# Exercise requirements
Please repeat the entries below word for word, from the line containing "This screenshot has" through the end of the entries, including both ends. Leave the pictures out of your answer.

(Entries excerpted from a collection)
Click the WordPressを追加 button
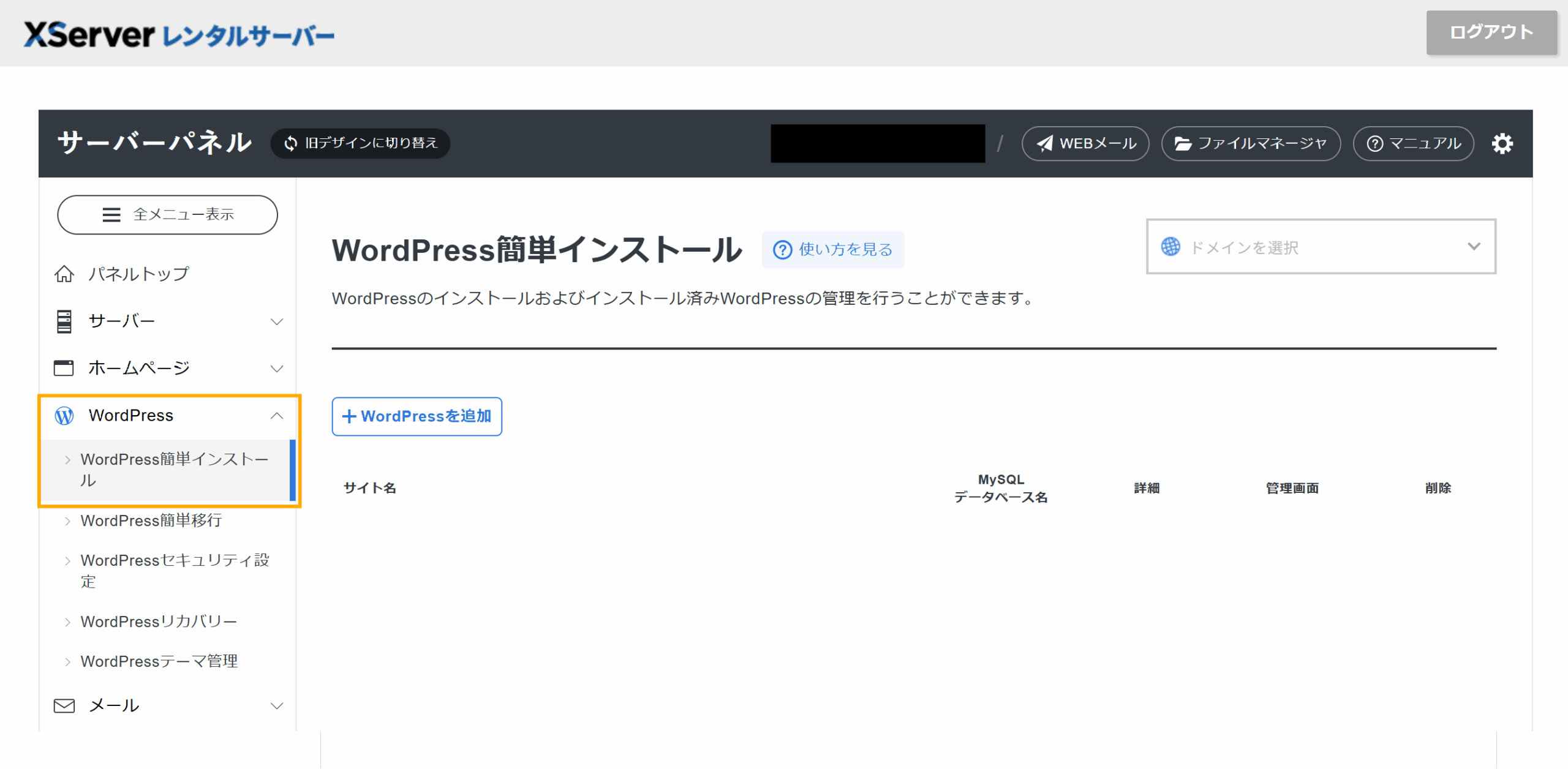 (x=417, y=416)
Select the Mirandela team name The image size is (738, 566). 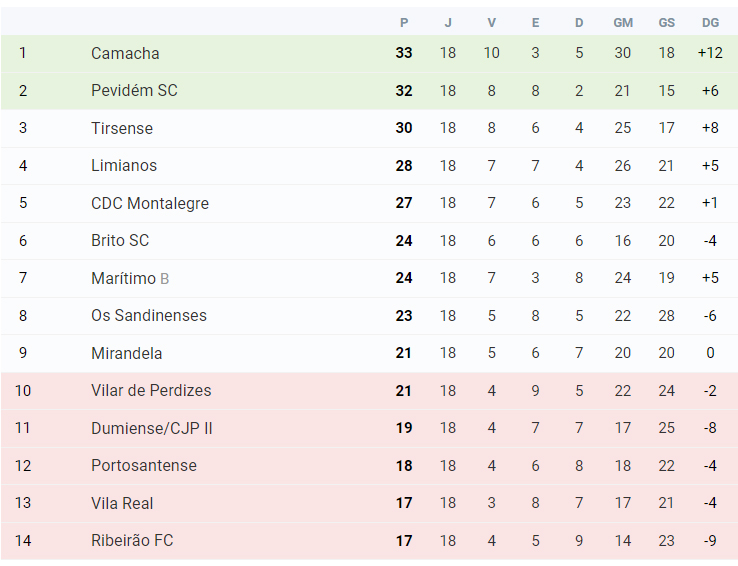pos(127,353)
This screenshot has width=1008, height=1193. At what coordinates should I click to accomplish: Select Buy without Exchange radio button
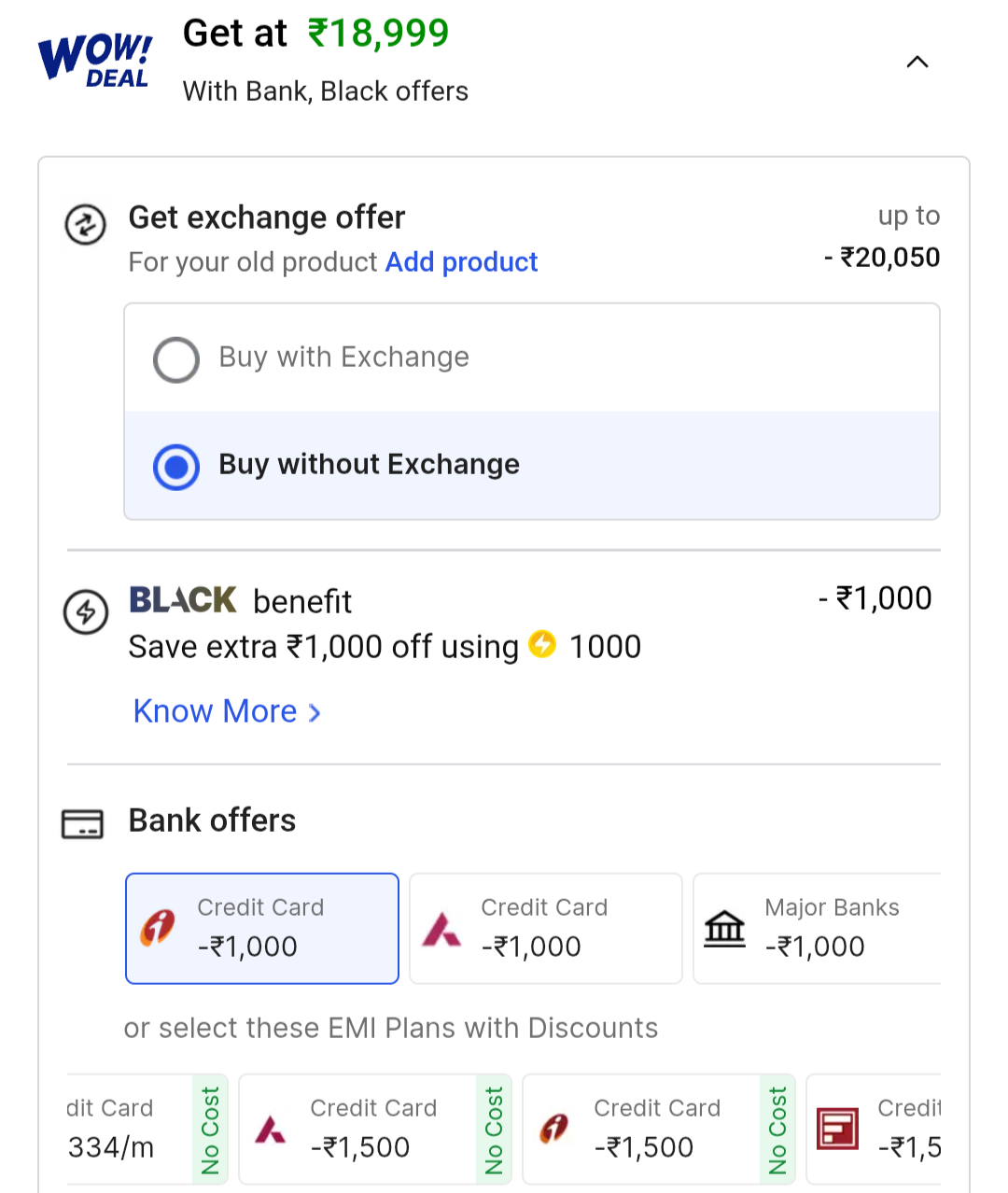[x=176, y=467]
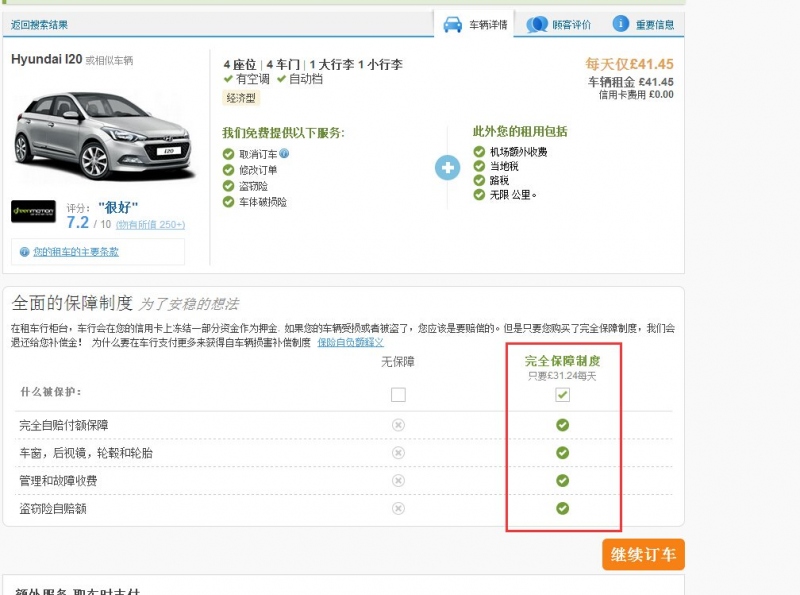The height and width of the screenshot is (595, 800).
Task: Click the blue info icon for 重要信息
Action: [x=621, y=24]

# Answer to this exercise
This screenshot has width=1008, height=1193. At what coordinates should I click to accomplish: Select Buy without Exchange radio button
[x=176, y=467]
The height and width of the screenshot is (595, 800).
Task: Click the blue info icon for 重要信息
Action: [x=621, y=24]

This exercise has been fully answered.